Fynn murmelte etwas unverständliches, setzte sich aber dann auch in Bewegung. Er war hochgewachsen und trotz der vielen Muskeln erstaunlich schmächtig, das blonde Haar stand zu allen Seiten ab, fiel ihm aber vorzugsweise vor die Stirn. Gemeinsam betraten sie das Polizeipräsidium. Die Luft war warm und roch nach Druckerschwärze und Minze – eine seltsame Mischung, wie Logan fand. Es herrschte ein konstantes Stimmengewirr, aus dem man nur wenige verständliche Worte heraushören konnte. Am Empfang saß ein junger Polizist, der vermutlich gerade erst von der Akademie hier her versetzt wurde und blickte Logan und Fynn erwartungsvoll an. Doch die beiden jungen Männer rauschten einfach an ihm vorbei und durch den großen Eingangsbereich.
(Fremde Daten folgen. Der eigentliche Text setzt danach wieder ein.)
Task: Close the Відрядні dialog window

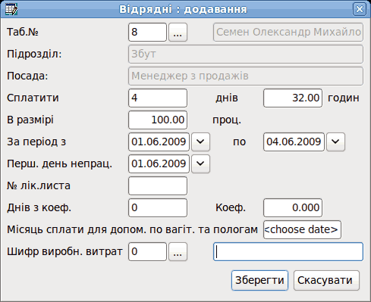Action: point(360,9)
Zielstrebig durchquerten sie die mit blauem Teppich ausgelegten Flure und erreichten kurz darauf auch schon das Büro des Polizeichefs.

Während Fynn einen langgezogenen Seufzer von sich gab, klopfte Logan an die Tür und trat erwartungsvoll einen Schritt zurück.

„Herein“, brummte eine tiefe Stimme auf der anderen Seite der Tür. Logan erkannte sofort die Stimme des neununddreißig Jahre alten Polizeichefs, Ryan Amstrong und für einen kurzen Augenblick erschien die Erinnerung ihrer ersten Begegnung vor seinem inneren Auge.

Die beiden jungen Männer betraten das Büro. „Ah, Mr. Andrews und Mr. Watson.” Ryan saß an seinem Schreibtisch, die Ellenbogen auf dem dunklen Holz gestemmt und hatte die Hände gefaltet. Seine Augen leuchteten beim Eintreten der Neuankömmlinge kurz auf.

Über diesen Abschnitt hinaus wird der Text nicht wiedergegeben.